There is a real world, and a real self, but it’s not adequately represented by images, its only translated or clothed by them. Just as the word sky is not the actual sky, the image of the world or the image of the self is not the self. The world and the self are within and beyond the image. Whatever the world is or whatever we are in its entirety we may never really be able to say, but it is something we can live out. We can live it as a present moment reality by spontaneously recognising and enacting the authentic truth of being. But first we must be willing to let go of the images, and we must be willing to rebuild them when we find them lacking, and come into a conscious relationship with their construction. I can’t tell you how many times I’ve heard from a friend who was giving me directions, “don’t follow google maps because it’s wrong”. They’ll then proceed to tell me the right way to get to their house. I know that the directions given by a conscious entity are usually more accurate than that of an algorithm. The reason is because algorithms aren’t conscious reasoning beings. But like a program we have our own kind of algorithms, automating unconscious functions.

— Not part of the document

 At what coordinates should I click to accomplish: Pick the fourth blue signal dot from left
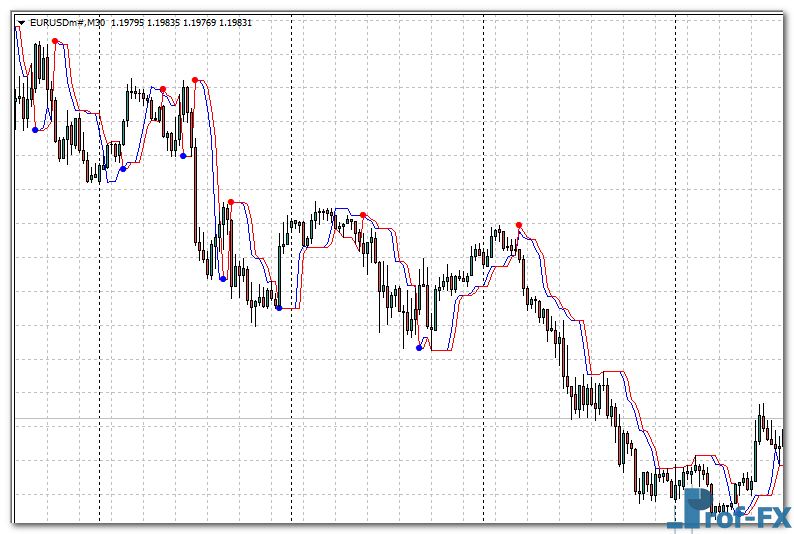[223, 278]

The maps we have in our head are often wrong. But even when they are somewhat accurate its also often the case that we can get by quite well without them, because the reality directly in front of us tells everything we need to know anyway. We can navigate the present moment, no matter how complex or difficult it may seem with no map, and no past model of understanding. We don’t need a memorized set of rules, etiquette or technical knowledge in most cases to be responsive in an innocent and authentic way that is adequate to the moment. The life power in us is more than capable of meeting every need, in and through us. But if we are in bondage to the images and layers of constructed interpretations they assert on our consciousness, we will not be free to respond to what is. We will not listen to people, or to ourselves, and see what’s vital and alive here. We will instead fit what they are saying, or doing into the box most like our image of them or people “like” them. We will distort our perceptions attempting to contort the natural and authentic expression into our expectations. We will follow the letter of the law rather than the spirit of the law. We will follow the image of the role even if it goes against what’s good and true.
Yes, let’s make images, make maps and models of reality, let’s create fantasies and mold clay sculptures out of the fluidic mind stuff to co-create what might become. And let’s polish those images to shine like a brilliant mirror when held up to the direct light of reality, but let’s do it intentionally, consciously and without attachment or belief that it should be true. Let’s also learn to settle the mind and observe the subtle activity of image making that’s always already occurring, and refine those images by shaping them in accordance with the luminous realities we directly observe. Progress in this skillet is achieved by our work with theta states. Trance work, lucid dreaming, visualization and active imagination all of which are aided by our state training practices with the frequency range of 4-7Hz. Theta state training will put us into alignment with the subtle states of consciousness and the image making faculty, and through practice and with greater conscious awareness we will learn to become the directors of this most glorious and divine power of creativity.